The focus of the novel is 18-year-old Ally Lancaster, a freshman who’s a star tennis player. She’s not only fresh to the world of college sports and constantly surprised by the vipers’ nest she has fallen into, but she’s a nondrinking, virgin Christian who won’t compromise her beliefs.
Though the novel is told in third person, it often reads like a diary: “Never before had anyone said they wanted her. It was like the door to her heart swung open and there he was dangling the key.”
Chasin, a loudmouthed football player who initially comes off as an extreme egotist, eventually falls in love with Ally, even agreeing to start attending church services and give up drinking and swearing.
Early in their courtship, Chasin rents a beach cottage. “She had awakened his inner child. He was so excited he started jumping on the bed, making Ally’s body bounce with the force. They both started to laugh and jump together holding hands, screeching, and messing around.”
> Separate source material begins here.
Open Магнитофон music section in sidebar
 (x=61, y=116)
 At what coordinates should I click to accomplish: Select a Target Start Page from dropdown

Ultimately, Ally draws in many of her peers with her sterling ethics, and they see that there’s another way to live not involving immoral activities. This is Gabou’s first novel.
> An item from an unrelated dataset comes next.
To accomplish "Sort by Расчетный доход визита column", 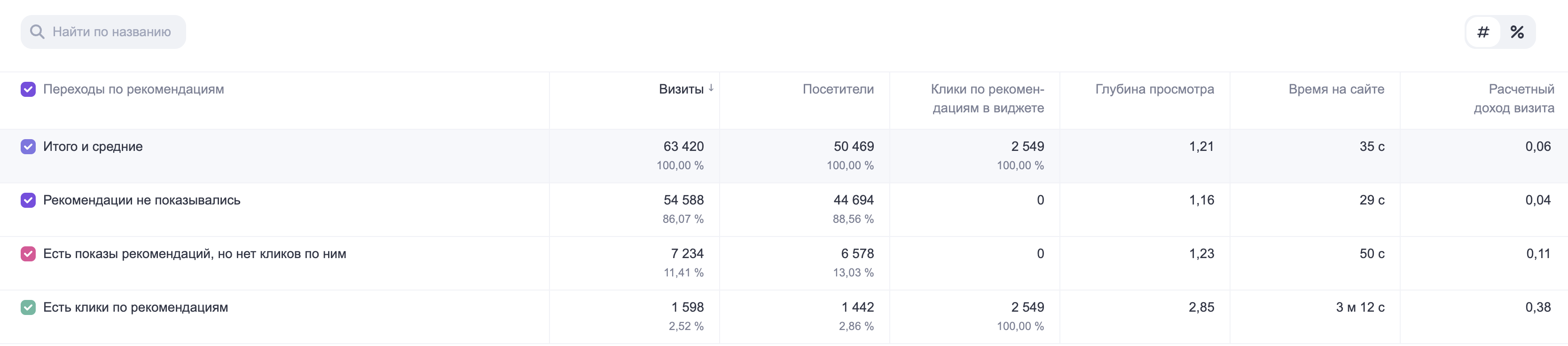I will (x=1514, y=99).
Finally, a book that has little in common with the others is Prajwal Parajuly’s “The Gurkha’s Daughter” (228 pages; Quercus; $22.95), a collection of short stories. Parajuly was a 2012 writer-in-residence at, and 2006 graduate of, Truman State University in Kirksville.
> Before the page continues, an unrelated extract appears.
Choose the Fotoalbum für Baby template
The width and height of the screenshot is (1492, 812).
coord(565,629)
Parajuly’s stories are windows into a world of the Nepalese and Indian caste system and the prejudice and superstition that haunts it.
In the title story, an astrologer confirms that the Gurkha’s daughter is bad luck for the Gurkha, one of a clan of fierce Nepalese soldiers serving with the British army. The family attempts to transfer the curse to the girl’s best friend, who’s a member of a lower caste.
The friend’s bad luck includes a job transfer to the United Kingdom, and the Gurkha’s daughter is miserable without her friend but seems to agree that it’s OK for this lower class of person to take on her bad fortune.
This acceptance of one’s preordained role in life is a feature that distinguishes this book from many others. The last story in the collection, “The Immigrants,” is about two Nepalese immigrants in New York City who try to forge a relationship but find it impossible to overcome their class differences, even thousands of miles from home.
The young man, Amit, feels that he has assimilated to American culture, but when he and Sabitri move in together he struggles to sort through what his relationship should be with this lower-caste member who is working as a maid.
The notion that Sabitri is subservient to Amit is so ingrained in each of them that even as they fight against the idea, they begin to battle each other about it. She insists that she’s just his maid, he insists that she is his friend, his student, his roommate and possibly future wife.
“Should I have apologized? But it was she who kept ranting about being a maid. She was a maid, sure, but she was so much more than that. And what was she if not a maid?”
This collection is already a best-seller in South Africa and India.
Anne Kniggendorf is a former Star intern, who can be reached at firstname.lastname@example.org.
Another emerging writer worth noting is Annie Fischer of Versailles, Mo. Fischer is a 2012 graduate of the University of Missouri-Kansas City’s master of fine arts program for creative writing.
She was a Durwood Scholar while at UMKC and recently was been awarded a nine-month Fulbright scholarship to Budapest to work on “Disambiguation,” a book about the life of a Hungarian classical pianist born in 1914 — who also happens to be named Annie Fischer.
Fischer is the assistant editor of a book about Grand Arts, a contemporary art project space in downtown Kansas City that for almost 20 years has helped national and international artists realize projects considered too risky, provocative or complex to attract the requisite funding and support otherwise.
The book, title still under wraps, will be released in mid-2015.
Her fiction has been published in Canteen, Sonora Review, Outpost journal, Village Voice and New Letters, and she has a blog on Ploughshares.